• Your task
Rewrite the patent excerpt from "[0172] In one" up to and including "and mobile devices.", putting "handheld devices" in place of "mobile devices".

• Reading text
┌────────
The accounting engine 1038 can receive the bills directly from the
accounting department of the service provider and send it on as an
invoice directly to the accounting department of the RFQ
creator.
[0170] One embodiment of the NMEx server 920 includes the
interaction engine 1040 which provides various methods for
registered users to communicate with each other. Methods can
include, but are not limited to, an online discussion forum for
solar industry-related topics, emailed messages, instant messaging,
and community boards.
[0171] One embodiment of the NMEx server 920 includes the asset
manager interface module 1050 configured to interface with the
NeoZyte Solar Asset Manager (NSAM). For example, the service
ticketing system manger (STSM) module and guaranty ticketing system
manager (GTSM) module of the NSAM benefit from integration with a
service providers' network, and the NMEx server 920 registers
service providers. Thus, the interface module 1050 provides access
to the network of registered service providers for the NSAM.
Further, the NSAM can interact with the asset manager interface
module 1050 to access the NMEx server 920 for managing a service
ticket or guaranty ticket.
[0172] In one embodiment, the asset manager interface module 1050
can also be used by the NSAM to communicate through the NMEx server
920 with plant owners, OEMs and EPCs using a variety of media
including the internet and mobile devices.
[0173] FIGS. 12A and 12B depict a flowchart illustrating an example
process of receiving an RFQ for distributing to service providers
and receiving RFQ quotes. At block 1210, the system receives RFQ
parameters and criteria from an RFQ creator, for example, a plant
owner, an OEM, or an EPC who needs a photovoltaic plant-related
service provided. RFQ parameters can include, but is not limited
to, the details of the photovoltaic plant to be serviced; a
description of the problem; the type of service needed, if known;
and a price range, if any; a date and/or time for which the service
should be completed by. The RFQ creator can also specify service
provider criteria to whom the RFQ should or should not be sent. For
example, the RFQ creator can specify service provider
qualifications, proximity of the service provider to the plant, the
size of the service provider, a minimum rating for the service
provider, and names of service providers to contact or not
contact.
[0174] Then at block 1215, the system compares the criteria
specified by the RFQ creator against the information in the
database 921 about the service providers registered with the NMEx
server 920 and determines the service providers who should and
should not be contacted. The system sends the RFQ to the identified
service providers. In one embodiment, the system distributes the
RFQ in the manner specified by the RFQ creator. In one embodiment,
the system distributes the RFQ in all available manners of
distribution, for example, by instant message or email. In one
embodiment, if the RFQ creator does not limit the recipients of the
RFQ, the system can post the RFQ to a community board hosted by the
NMEx server 920.
└────────
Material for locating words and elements
┌────────
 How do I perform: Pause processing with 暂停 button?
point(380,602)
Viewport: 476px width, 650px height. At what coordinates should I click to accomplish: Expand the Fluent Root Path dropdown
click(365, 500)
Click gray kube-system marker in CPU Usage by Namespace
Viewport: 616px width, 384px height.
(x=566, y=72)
└────────
• Solution for this exercise
[0172] In one embodiment, the asset manager interface module 1050
can also be used by the NSAM to communicate through the NMEx server
920 with plant owners, OEMs and EPCs using a variety of media
including the internet and handheld devices.